Otra pregunta que se nos antoja interesante: ¿en qué espacios públicos se comía? Recordemos  que el concepto de restaurante -  el salir a comer a un establecimiento, en familia o con un grupo de amigos - era una actividad que se empezaba a popularizar en Europa con el crecimiento de la clase media. En México, un país en el que la vida era sumamente religiosa, el salir a comer a un restaurante era una costumbre casi inexistente; hacía muy pocos años que en la ciudad de México se habían establecido los primeros cafés, sin embargo resultaba impensable las mujeres asistieran.

 

La gente comía en casa y los días de fiesta religiosa salía a las plazas públicas y a los paseos a festejar. En la ciudad de México la gente paseaba o daba la vuelta por el nuevo paseo de Bucareli, la Alameda Central, el paseo del canal de la Viga, en donde se ofreció a la venta una gran variedad de antojitos y bebidas. Por otro lado existían los mesones que servían comida a los hospedados y a los señores que asistían a jugar a las cartas o a los dados.

 

Pero además recordemos que la sociedad virreinal estaba dividida en castas, por lo que la dieta de las personas iba de acuerdo a la casta a la que pertenecían, por cuestiones culturales o económicas. Mestizos e indígenas comían con tortillas y una dieta basada en la milpa, el poli cultivo base de nuestra alimentación desde la época prehispánica: chile, maíz, frijol y calabaza. Claro que la población indígena era muy mesurada en sus hábitos alimenticios, mientras que los mestizos ya consumían mucho más el dulce; vale mencionar que dentro de la comida prehispánica prácticamente los alimentos dulces, como postres no se acostumbraban y que a lo largo del virreinato sus hábitos alimenticios  se transformaron muy poco.

 

 

La población mestiza y otras castas, ya tenían una dieta más fusionada; así, la gente acostumbraba despertar a las cinco de la mañana con una buena taza de chocolate o atole; a las diez de la mañana almorzaban de manera sustanciosa un buen guiso de carne y frijoles; a las dos de la tarde - la hora de la comida - ya estaba establecido, más o menos, nuestro menú actual compuesto de sopa aguada - por lo general un buen caldo de gallina o de pollo con mucho limón y chile verde, después venía el segundo tiempo con la sopa seca - arroz o fideo,  como plato principal, un mole, manchamanteles, alcaparrado o estofado - algún guiso de carne de res, de cerdo o de gallina - y la tradición de comer frutas al terminar la comida o un exquisito postre de platón.
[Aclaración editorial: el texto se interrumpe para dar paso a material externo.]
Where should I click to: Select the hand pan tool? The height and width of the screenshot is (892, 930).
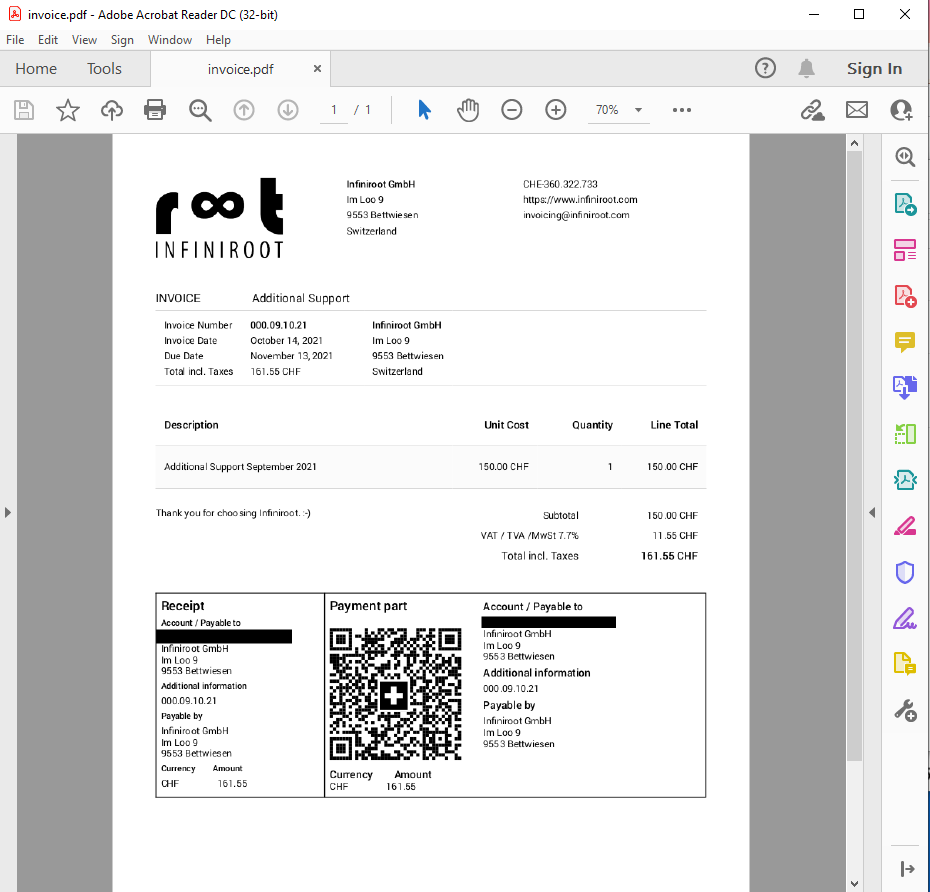coord(468,110)
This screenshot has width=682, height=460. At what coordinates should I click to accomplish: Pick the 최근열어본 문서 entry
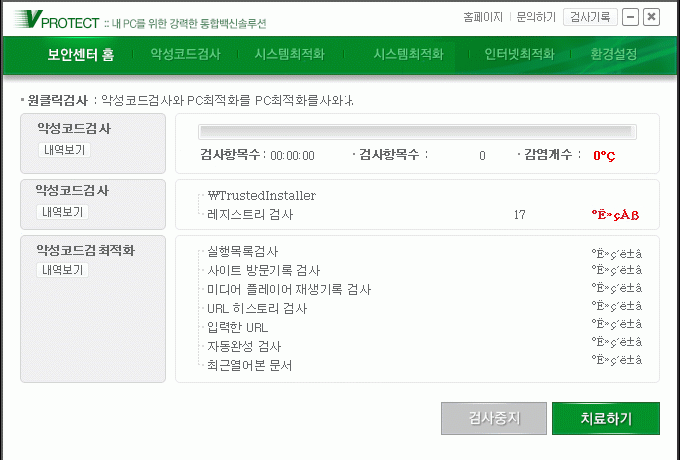pyautogui.click(x=249, y=365)
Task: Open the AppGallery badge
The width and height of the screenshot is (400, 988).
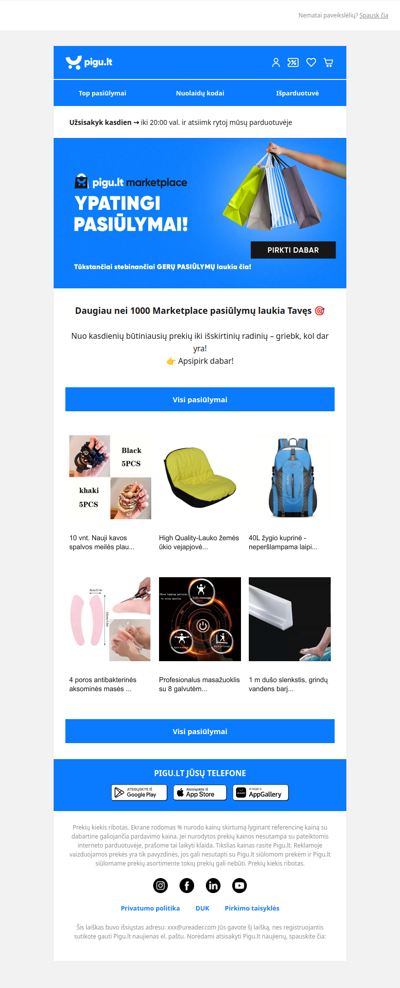Action: point(261,793)
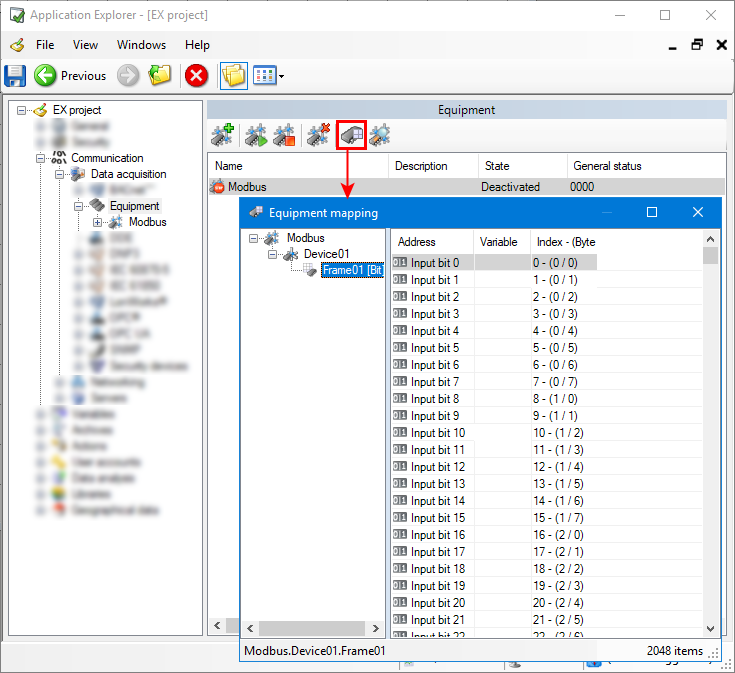The height and width of the screenshot is (673, 735).
Task: Click the mapping list vertical scrollbar down arrow
Action: [711, 628]
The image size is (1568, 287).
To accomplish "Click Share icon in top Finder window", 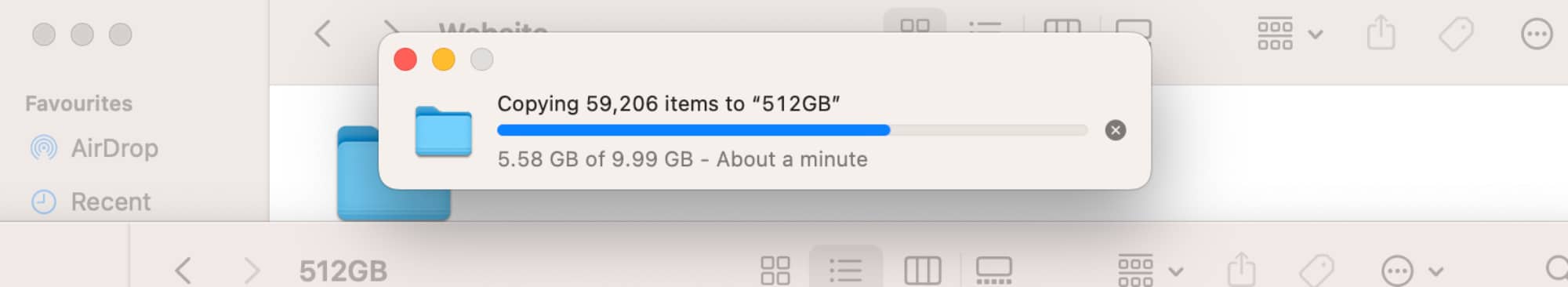I will point(1381,34).
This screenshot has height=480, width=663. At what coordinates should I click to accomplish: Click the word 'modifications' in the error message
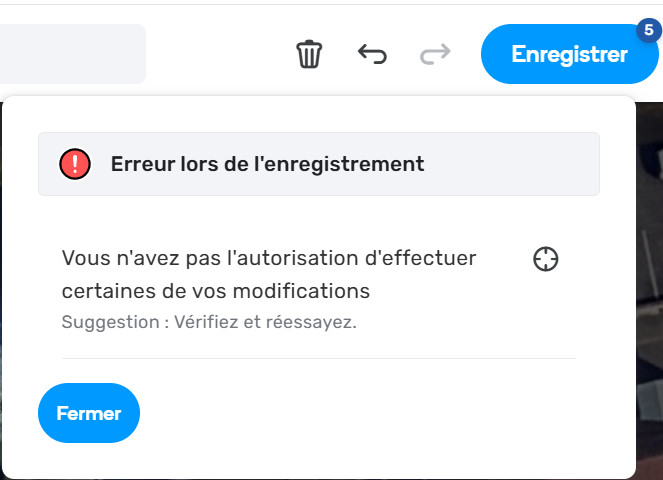pos(301,291)
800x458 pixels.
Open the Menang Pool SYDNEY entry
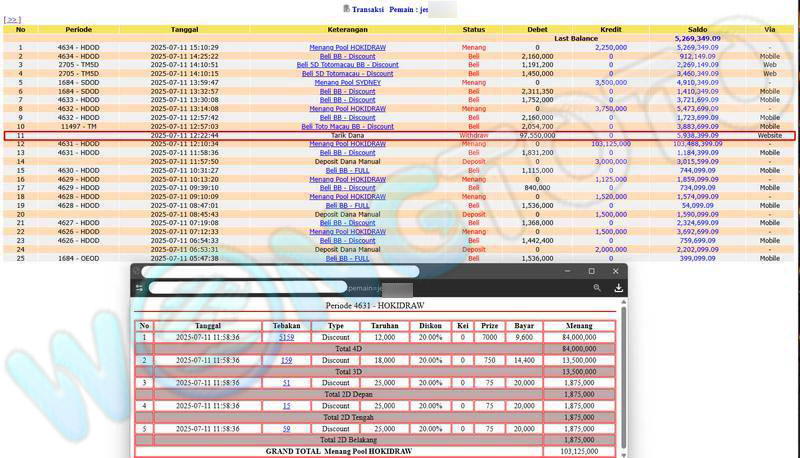pyautogui.click(x=347, y=82)
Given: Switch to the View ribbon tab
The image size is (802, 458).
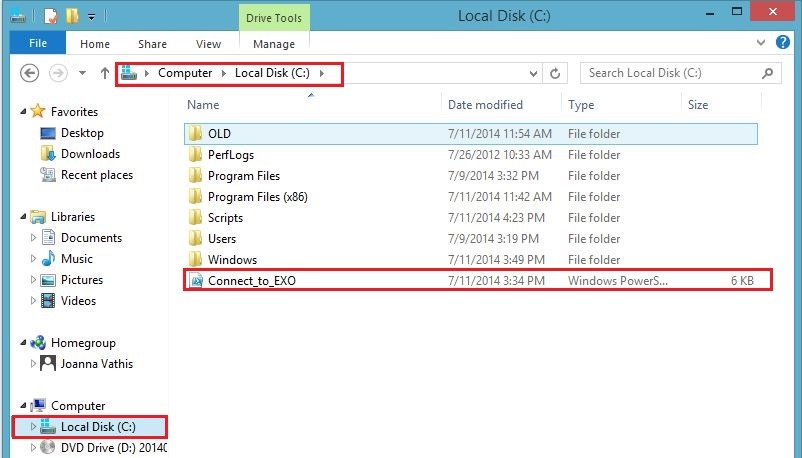Looking at the screenshot, I should click(208, 44).
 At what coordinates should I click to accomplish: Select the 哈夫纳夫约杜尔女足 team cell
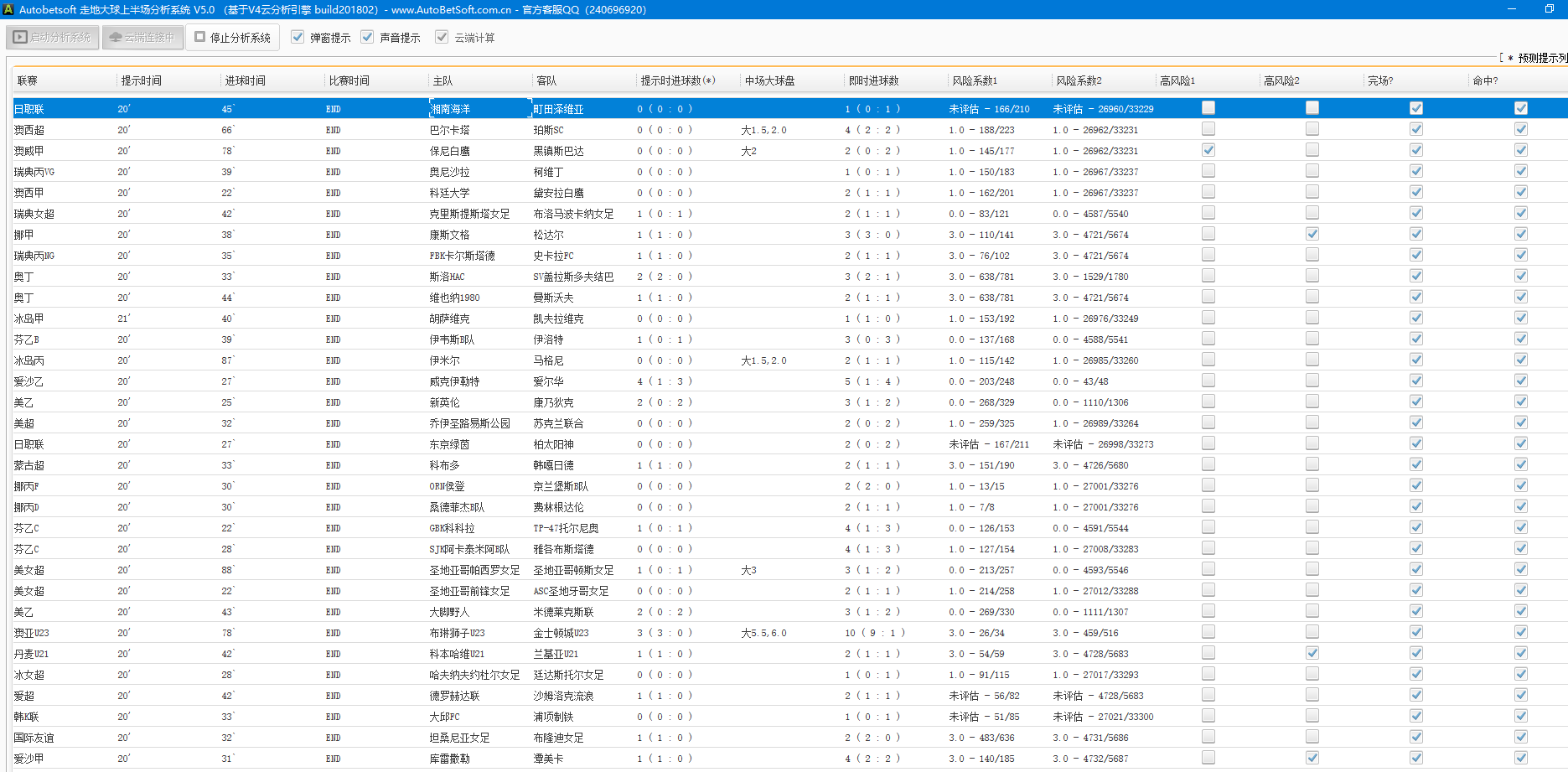pyautogui.click(x=474, y=675)
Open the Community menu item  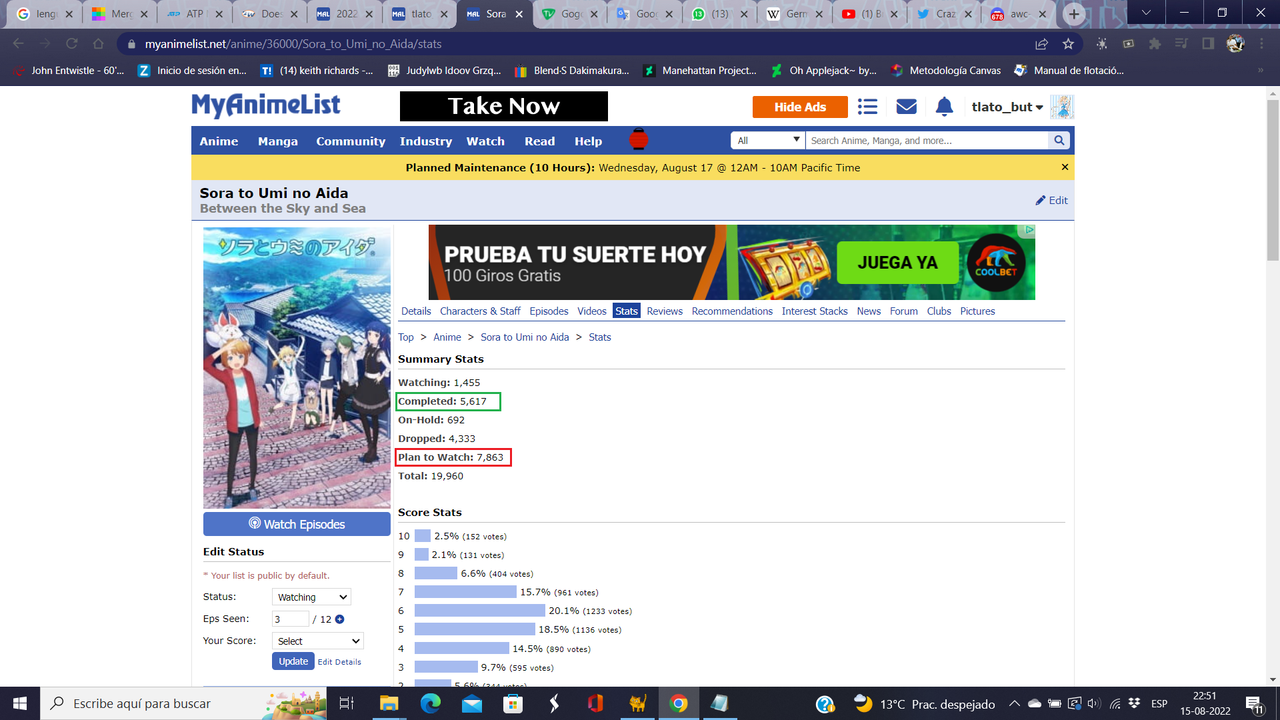pyautogui.click(x=350, y=141)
Ya para las seis de la tarde antes de rezar el rosario, se acostumbraba una merienda con chocolate y pan de dulce, o algunos rosquetitos; y por ahí de las diez de la noche venía la cena, también acompañada de un buen plato fuerte y, por supuesto, los frijoles que no podían faltar en ninguna mesa.

 

A la llegada de los españoles a nuestro territorio, ya existía toda una gastronomía consolidada, compuesta de platillos que hasta nuestros días constituyen la cocina mexicana, como por ejemplo: tortillas, tamales, tlacoyos, mollis, pozole y clemoles, que con la llegada de nuevos productos se mestizaron y enriquecieron, como es el caso de los tamales, a los cuales se les agregó la manteca de cerdo. El tamal era un platillo ritual que se le ofrecía a las antiguas deidades y al integrarle la manteca de cerdo se convertirá en un platillo cristiano pasando a formar parte  de la comida del diario y también festiva.

 

Aunque se comía de acuerdo a la casta a la que se pertenecía, todos los segmentos de la Nueva España consumían en mayor o menor cantidad el chile, el cual ya para la independencia formaba parte de nuestra identidad nacional, al igual que el chocolate. A lo largo del virreinato, para los novohispanos, se vuelve toda una adicción consumir bebidas con cacao, incluso se dice que la madrugada del 16 de septiembre de 1810, la decisión de iniciar la revuelta se dio al calor de un buen chocolate.

 

Al inicio de nuestro movimiento de independencia los novohispanos ya eran charros, contábamos con manifestaciones culturales que se habían entretejido a lo largo de trescientos años de mestizaje,  ritmos musicales como los jarabes y una indumentaria muy propia; pero sobre todo en la comida, ya estaba dada toda una identidad, una identidad forjada en fogones, en donde nuestra herencia indígena, europea, africana y asiática ya habían hecho lo suyo, desde los anafres de los tianguis, pulquerías y fondas; en los braceros de casas particulares, haciendas y conventos.

 

Los antiguos mollis prehispánicos, darán lugar al mole poblano y al maravilloso mole negro de Oaxaca, en donde chiles, chocolate y cacahuate, se mezclan con el ajonjolí, la almendra, pimienta y uva pasa, y claro está los exquisitos aromas del clavo y la canela. El ingenio de nuestro pueblo hará maravillas con la harina y el azúcar llegados en el virreinato, y surgirá nuestra extraordinaria panadería, con su extensa y deliciosa gama de la bizcochería. Los antiguos hornos de tierra con sus pencas de maguey, se utilizarán con los borregos para hacer la barbacoa y, así como estos, cientos de ejemplos más. Para 1810 el criollo hacendado con títulos de nobleza, el indígena y el mestizo estarían hermanados por el gusto de comer picante y tomar atoles o un buen pulque curado de fruta.

 

El movimiento armado inició, y como en toda guerra hubo dos necesidades principales; hacerse de alimentos para la tropa y de armamento. Los campos comenzaron a ser abandonados, así como interrumpido el comercio, por lo tanto en muchas ciudades, sobre todo en las que fueron sitiadas por realistas o insurgentes, la comida escaseó y en muchas ocasiones fue toda una estrategia para lograr la rendición del enemigo.

 

Durante los diez años de movimiento independentista, en las ciudades y pueblos sitiados hubo hambre y falta de alimentos, pero aún con todo y la guerra, esos mexicanos que buscaban su libertad continuaron haciendo su vida cotidiana, celebrando sus fiestas patronales y sus  posadas, tanto en casas, haciendas, en conventos o mercados los fogones siguieron encendidos construyendo,  a fuego lento, la grandeza de nuestra cocina mexicana.